Diskussionsloses Ja zum Klimaartikel
Ein klares Heimspiel hatte anschliessend Fraktionschef Alfons Paul Kaufmann mit seiner Werbung für den Klimaartikel in der aargauischen Kantonsverfassung. Damit wolle man die Klimapolitik festigen, das sei so wichtig wie vor Jahrzehnten, als der Umweltartikel auf Veranlassung von CVP-Ständerat Julius Binder in die Verfassung aufgenommen wurde.
Ein Teilnehmer rief dazu auf, etwa bei Industriegeländen Boden zu entsiegeln wo es gehe, damit das Wasser versickern kann, der Klimaparagraf allein reiche nicht. Nach diesem Aufruf war der Parteitag reif für die Parolenfassung. Er unterstützt den Klimaparagraf einstimmig mit 115 : 0, diesmal ohne jede Enthaltung.

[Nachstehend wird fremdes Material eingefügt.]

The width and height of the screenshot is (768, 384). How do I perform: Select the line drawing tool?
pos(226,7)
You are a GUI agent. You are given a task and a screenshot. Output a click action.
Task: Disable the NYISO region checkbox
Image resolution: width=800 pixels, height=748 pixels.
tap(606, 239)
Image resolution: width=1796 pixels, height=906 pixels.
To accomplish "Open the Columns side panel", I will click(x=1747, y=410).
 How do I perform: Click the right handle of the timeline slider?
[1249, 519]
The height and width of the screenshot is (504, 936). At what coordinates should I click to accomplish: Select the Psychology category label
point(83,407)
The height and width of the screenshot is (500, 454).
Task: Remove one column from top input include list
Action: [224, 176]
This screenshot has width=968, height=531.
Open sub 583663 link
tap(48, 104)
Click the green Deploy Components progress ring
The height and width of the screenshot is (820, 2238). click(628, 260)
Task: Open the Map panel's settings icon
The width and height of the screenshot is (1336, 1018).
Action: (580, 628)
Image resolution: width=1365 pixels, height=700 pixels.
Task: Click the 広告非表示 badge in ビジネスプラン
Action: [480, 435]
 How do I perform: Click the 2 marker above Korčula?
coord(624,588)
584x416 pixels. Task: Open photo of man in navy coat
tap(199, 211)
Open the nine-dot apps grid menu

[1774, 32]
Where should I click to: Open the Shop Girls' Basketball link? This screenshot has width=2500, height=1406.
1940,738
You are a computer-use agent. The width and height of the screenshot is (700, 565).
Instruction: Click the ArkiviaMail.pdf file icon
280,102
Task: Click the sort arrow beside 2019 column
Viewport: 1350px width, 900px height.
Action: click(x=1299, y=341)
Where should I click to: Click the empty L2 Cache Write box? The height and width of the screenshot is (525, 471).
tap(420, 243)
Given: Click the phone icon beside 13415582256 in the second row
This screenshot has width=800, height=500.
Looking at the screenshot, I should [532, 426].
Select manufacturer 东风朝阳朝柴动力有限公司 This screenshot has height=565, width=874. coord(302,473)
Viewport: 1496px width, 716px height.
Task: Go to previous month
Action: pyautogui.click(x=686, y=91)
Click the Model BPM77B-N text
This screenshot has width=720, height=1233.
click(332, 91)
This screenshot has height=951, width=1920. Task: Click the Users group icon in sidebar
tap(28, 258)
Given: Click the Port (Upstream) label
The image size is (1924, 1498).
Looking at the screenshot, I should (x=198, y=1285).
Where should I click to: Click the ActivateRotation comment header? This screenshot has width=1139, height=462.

Schliesslich wurde noch die Empfehlung des Vorstands zum "Mantelerlass 2" (Stromgesetz) bekanntgegeben. Er ist einstimmig für ein Ja. Zur Volksinitiative «Für Freiheit und körperliche Unversehrtheit», die einen Impfzwang verbieten will, empfiehlt der Parteivorstand der Mitte einstimmig ein Nein.